When done correctly, they help tighten the muscles and fully tighten the buttocks.
If you want to have a nice buttocks and trunk that are already tired, it’s time to change your exercise plan. We have developed four non-exercise options for your flexible thighs.
Straight Leg Pull
During this exercise, the main movement takes place in the hip joint. We do this by bending, not bending.

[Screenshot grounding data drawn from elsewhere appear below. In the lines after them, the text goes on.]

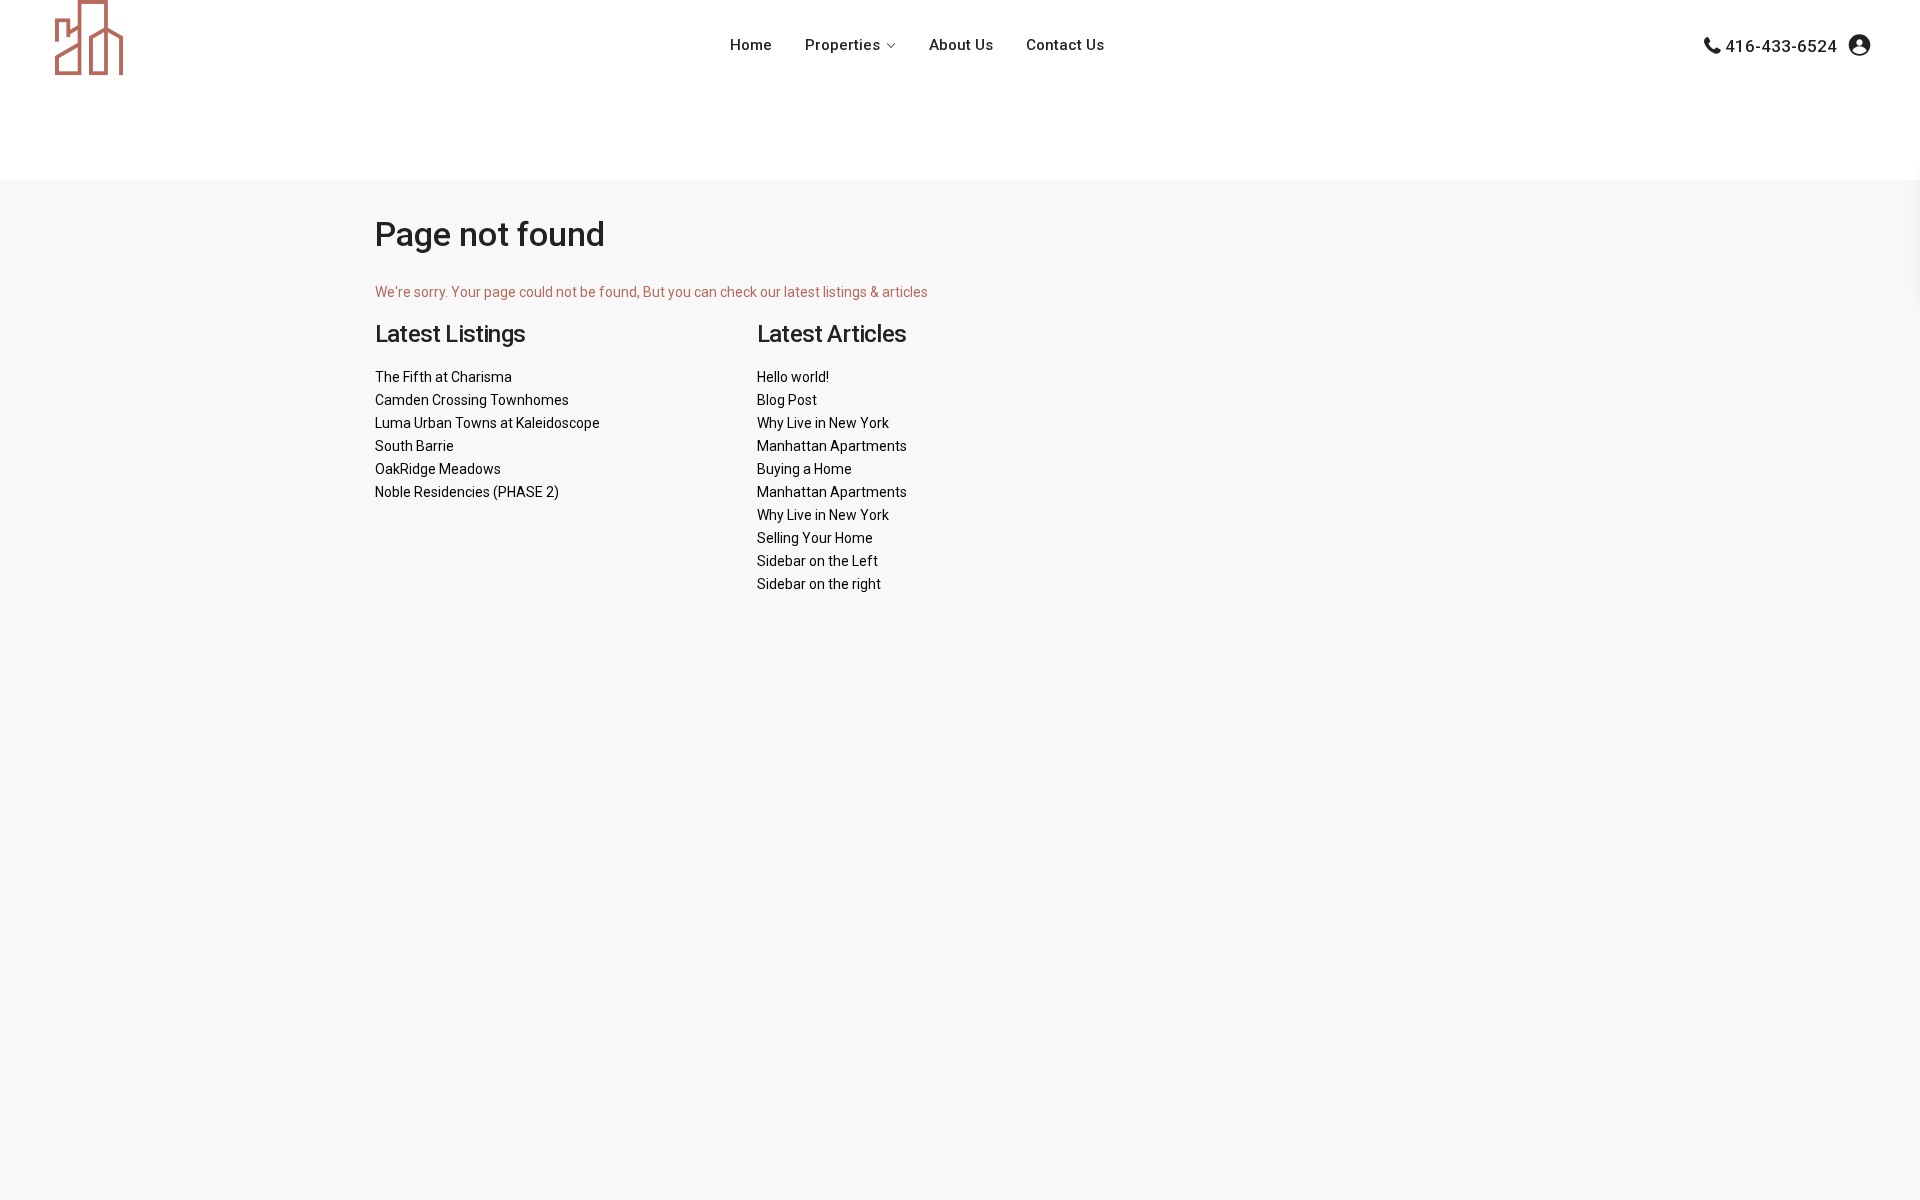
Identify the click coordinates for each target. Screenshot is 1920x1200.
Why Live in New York (823, 423)
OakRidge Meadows (438, 469)
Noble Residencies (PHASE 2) (467, 492)
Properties (842, 45)
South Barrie (414, 446)
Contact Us (1065, 45)
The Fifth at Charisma (443, 377)
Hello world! (793, 377)
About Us (961, 45)
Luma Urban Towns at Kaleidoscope (487, 423)
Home (751, 45)
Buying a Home (804, 469)
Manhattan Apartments (832, 446)
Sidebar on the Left (817, 561)
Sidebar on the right (819, 584)
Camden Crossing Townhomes (472, 400)
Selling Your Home (815, 538)
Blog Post (787, 400)
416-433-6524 (1781, 46)
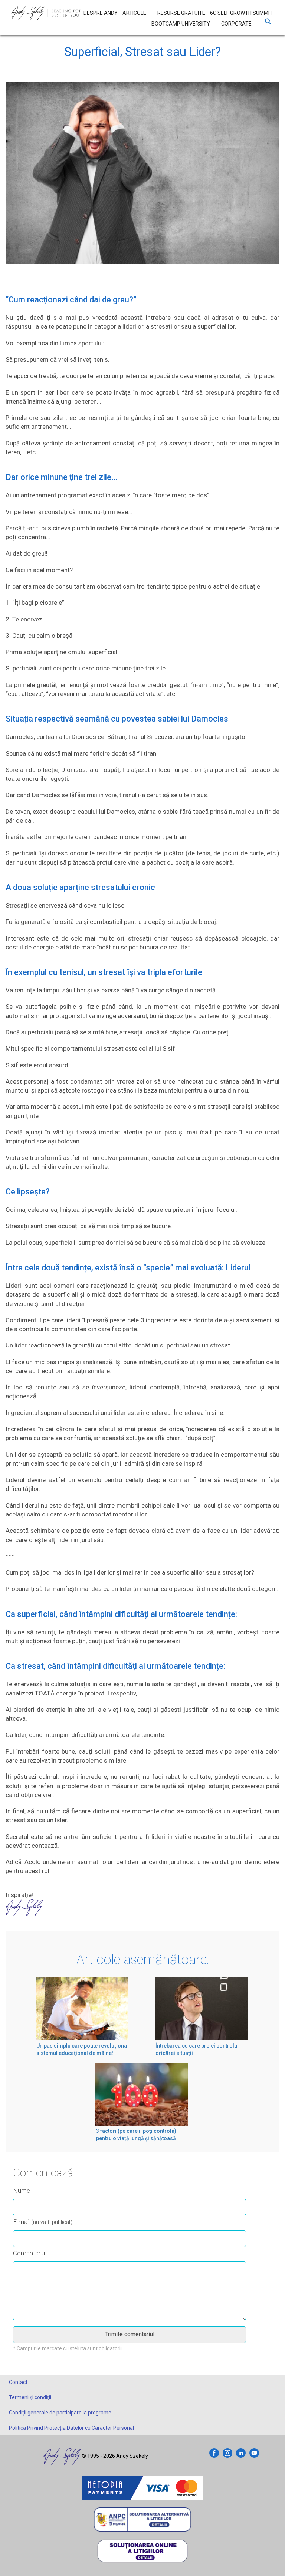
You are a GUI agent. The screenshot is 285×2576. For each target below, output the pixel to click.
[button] (268, 23)
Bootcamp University (180, 24)
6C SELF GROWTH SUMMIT (241, 13)
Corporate (236, 24)
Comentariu (29, 2253)
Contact (18, 2382)
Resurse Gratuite (181, 13)
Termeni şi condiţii (30, 2397)
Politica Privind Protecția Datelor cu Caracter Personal (71, 2428)
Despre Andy (100, 13)
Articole (134, 13)
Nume (21, 2190)
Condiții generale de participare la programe (60, 2413)
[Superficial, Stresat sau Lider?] (142, 180)
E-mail (42, 2221)
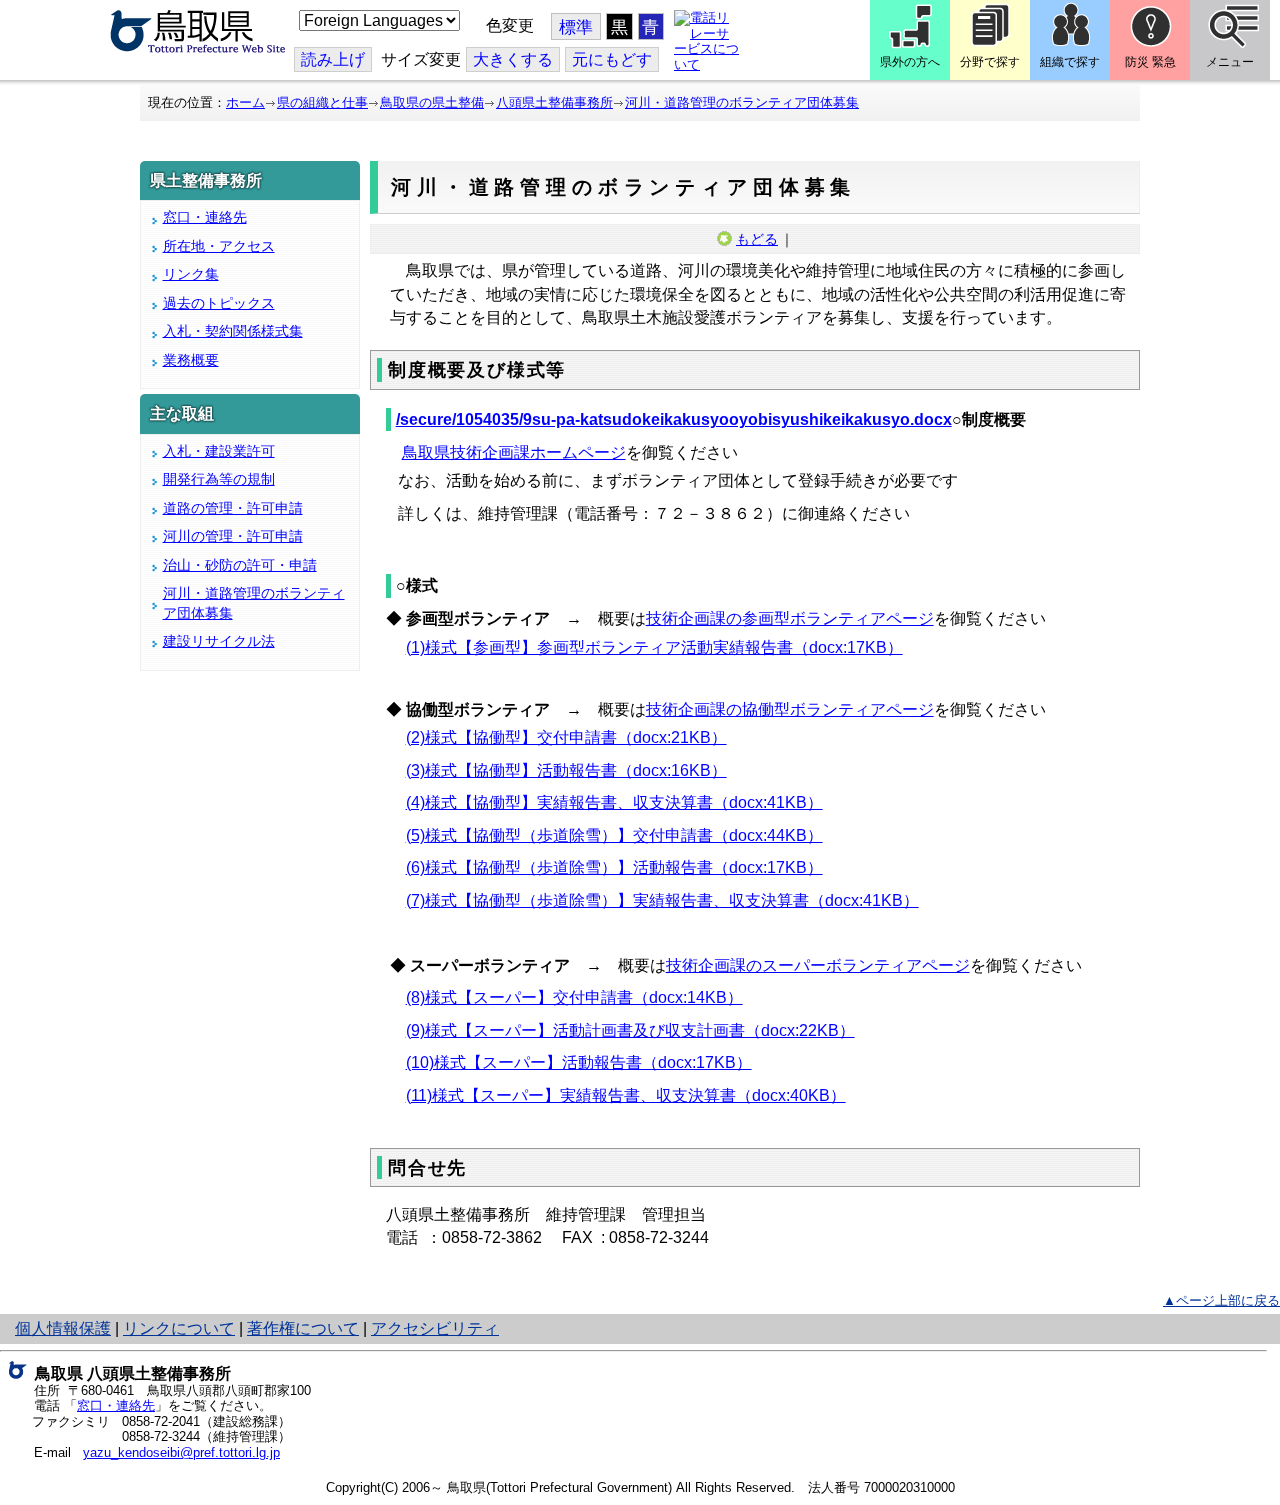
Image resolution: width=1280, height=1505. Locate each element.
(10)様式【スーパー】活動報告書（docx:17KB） (579, 1062)
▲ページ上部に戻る (1221, 1300)
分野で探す (990, 62)
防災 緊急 (1150, 62)
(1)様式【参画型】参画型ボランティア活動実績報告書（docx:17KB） (654, 647)
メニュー (1230, 62)
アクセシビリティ (435, 1328)
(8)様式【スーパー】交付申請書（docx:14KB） (574, 997)
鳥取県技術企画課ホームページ (514, 452)
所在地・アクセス (219, 246)
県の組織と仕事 (322, 102)
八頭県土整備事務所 (554, 102)
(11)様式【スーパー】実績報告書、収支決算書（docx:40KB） (626, 1095)
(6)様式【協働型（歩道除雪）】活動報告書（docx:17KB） (614, 867)
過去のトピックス (219, 303)
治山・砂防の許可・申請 (240, 565)
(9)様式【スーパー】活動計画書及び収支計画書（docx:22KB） (630, 1030)
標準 (576, 27)
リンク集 (191, 274)
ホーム (245, 102)
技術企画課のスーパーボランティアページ (818, 965)
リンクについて (179, 1328)
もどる (757, 239)
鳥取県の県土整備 (432, 102)
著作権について (303, 1328)
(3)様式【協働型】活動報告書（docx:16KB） (566, 770)
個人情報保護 (63, 1328)
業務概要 (191, 360)
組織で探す (1070, 62)
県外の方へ (910, 62)
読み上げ (333, 59)
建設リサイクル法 (219, 641)
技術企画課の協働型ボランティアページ (790, 709)
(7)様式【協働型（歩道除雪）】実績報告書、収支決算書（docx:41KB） (662, 900)
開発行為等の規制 (219, 479)
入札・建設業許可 (219, 451)
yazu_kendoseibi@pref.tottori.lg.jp (181, 1452)
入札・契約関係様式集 (233, 331)
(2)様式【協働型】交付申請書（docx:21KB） (566, 737)
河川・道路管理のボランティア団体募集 (742, 102)
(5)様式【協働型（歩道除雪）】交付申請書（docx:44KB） (614, 835)
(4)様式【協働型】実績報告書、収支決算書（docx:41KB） (614, 802)
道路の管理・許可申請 (233, 508)
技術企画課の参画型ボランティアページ (790, 618)
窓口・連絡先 (205, 217)
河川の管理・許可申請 (233, 536)
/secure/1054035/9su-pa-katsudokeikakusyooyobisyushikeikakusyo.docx (674, 419)
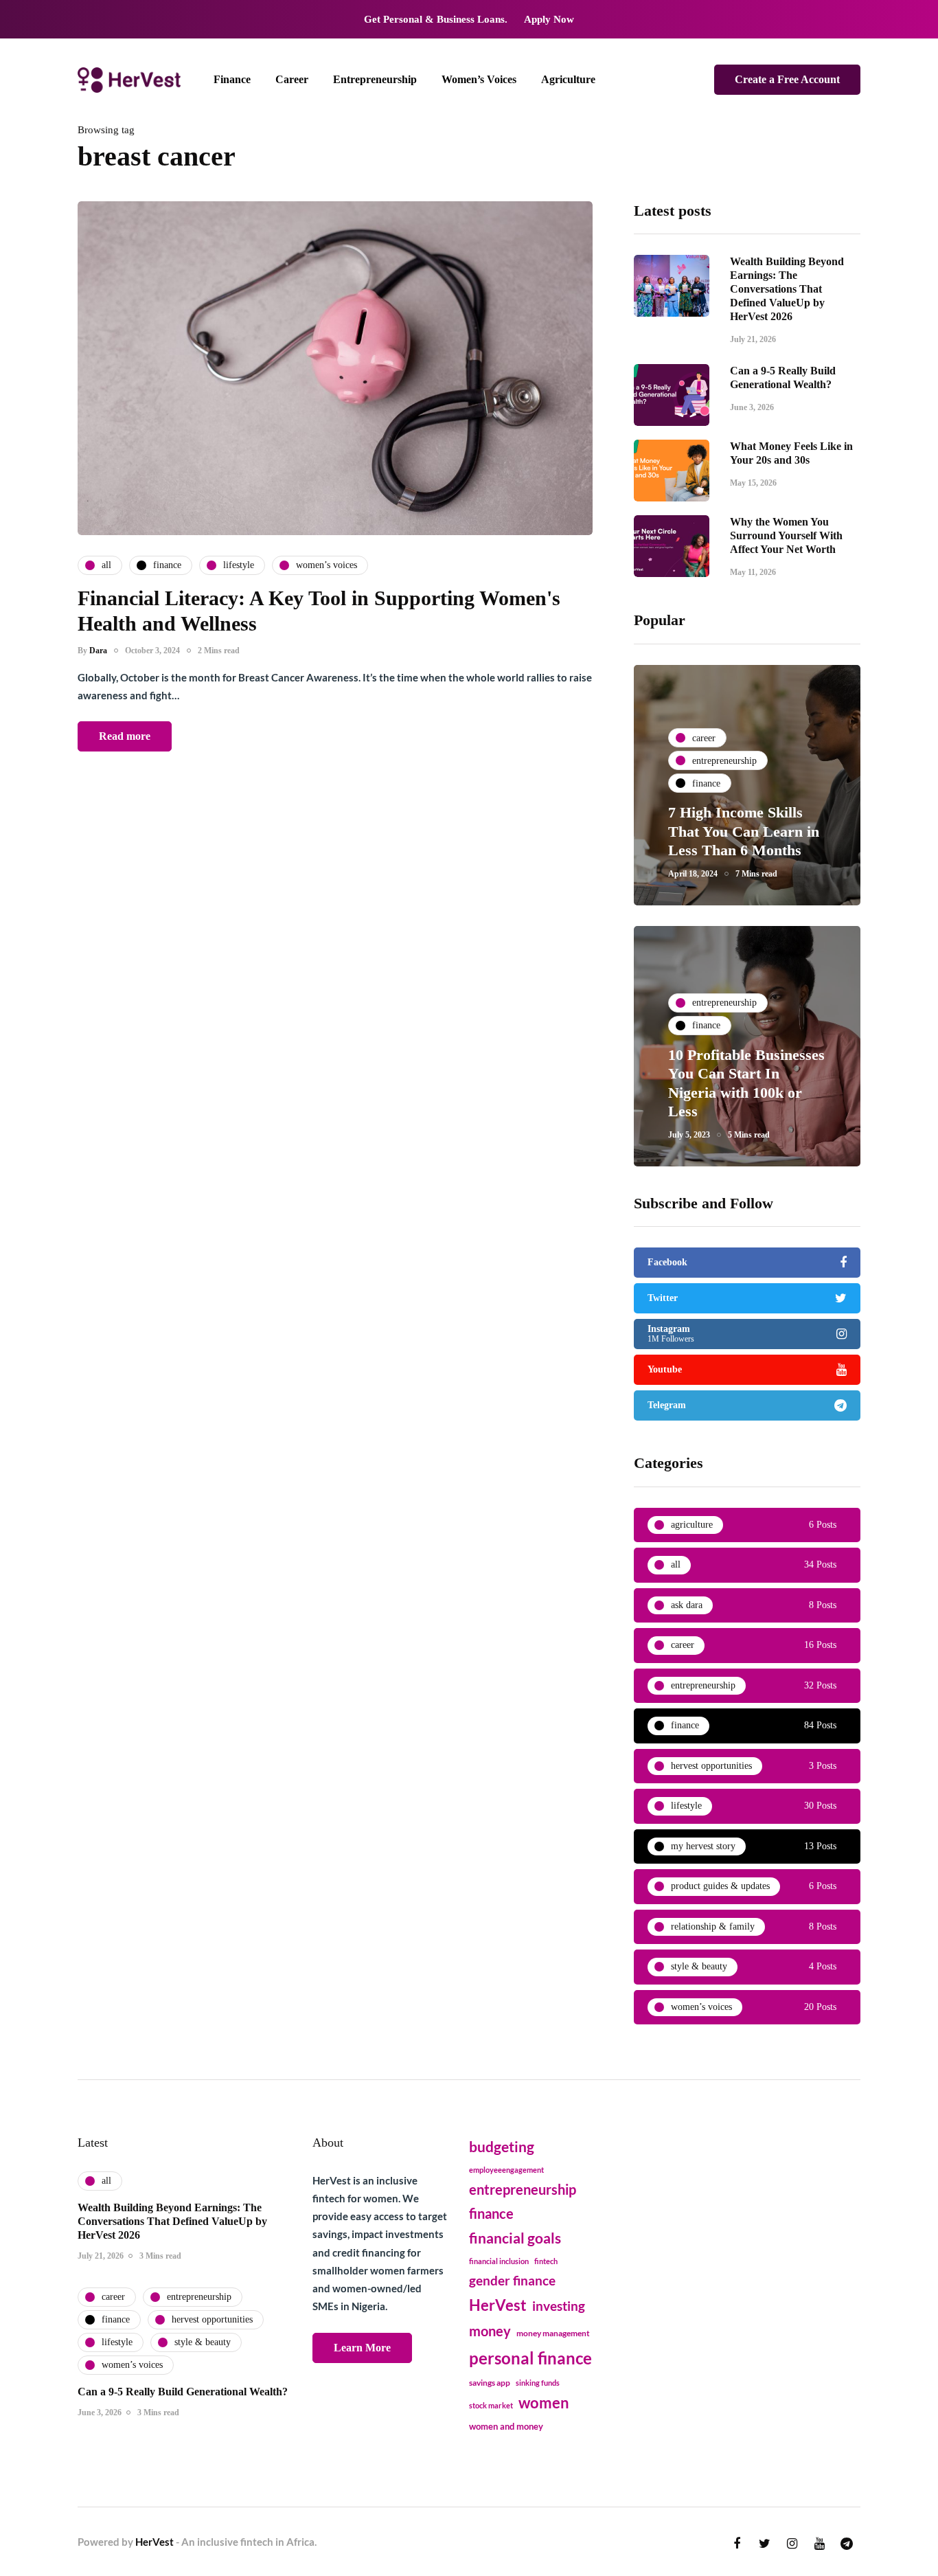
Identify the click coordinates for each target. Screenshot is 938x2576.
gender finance (512, 2280)
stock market (491, 2405)
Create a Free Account (787, 79)
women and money (506, 2426)
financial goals (515, 2238)
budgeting (501, 2146)
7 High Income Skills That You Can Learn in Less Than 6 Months (743, 831)
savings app (489, 2382)
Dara (98, 650)
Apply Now (549, 19)
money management (553, 2333)
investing (558, 2306)
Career (291, 79)
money (490, 2331)
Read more (124, 736)
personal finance (530, 2358)
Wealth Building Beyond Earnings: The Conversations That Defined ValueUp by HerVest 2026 (787, 289)
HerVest (498, 2305)
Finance (232, 79)
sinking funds (538, 2382)
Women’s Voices (479, 79)
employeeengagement (506, 2169)
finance (491, 2213)
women (543, 2403)
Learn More (362, 2347)
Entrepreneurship (375, 79)
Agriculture (568, 79)
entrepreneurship (522, 2189)
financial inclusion (499, 2261)
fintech (546, 2261)
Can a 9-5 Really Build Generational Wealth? (183, 2391)
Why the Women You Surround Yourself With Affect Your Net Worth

- The starting position – standing with straight legs. If there is not enough load, add dumbbells or bars
- As you breathe in, bend your hips down. The pelvis is pulled back
- As we breathe, we return to our original position. Lifting is caused by the leg muscles
- The muscles of the back of the thighs and buttocks contract as they rise. It is wrong to exercise your back
Stepping on the pedestal
When looking for a platform, do not chase the height. The cabinet should be below the level of the knee joint.
- Put one foot on the board. Do not touch nearby objects
- We step on the podium. Note: Lifting from the floor depends on the foot on the platform, not on the other foot leaving the floor.
- We stretch along the length, we use the gluteal muscles
- Descends to the starting position
- The starting position – lying on your back
- As you exhale, pull your hips off the floor. Body support stays on the shoulders and legs
- We descend to the starting position
When tearing off the pelvis, it is important to feel the work of the gluteal muscles.
Half squat steps
This is a dynamic static exercise. If we want, we can do it with a fitness bike.
- We bend our knees and lower ourselves
- We maintain the position of the spine and do not loosen it, do not go around the spine
- Take a few steps in the same direction then return
- You can alternate one on the right then the other on the left
With regular training and proper exercise, these results will not come soon.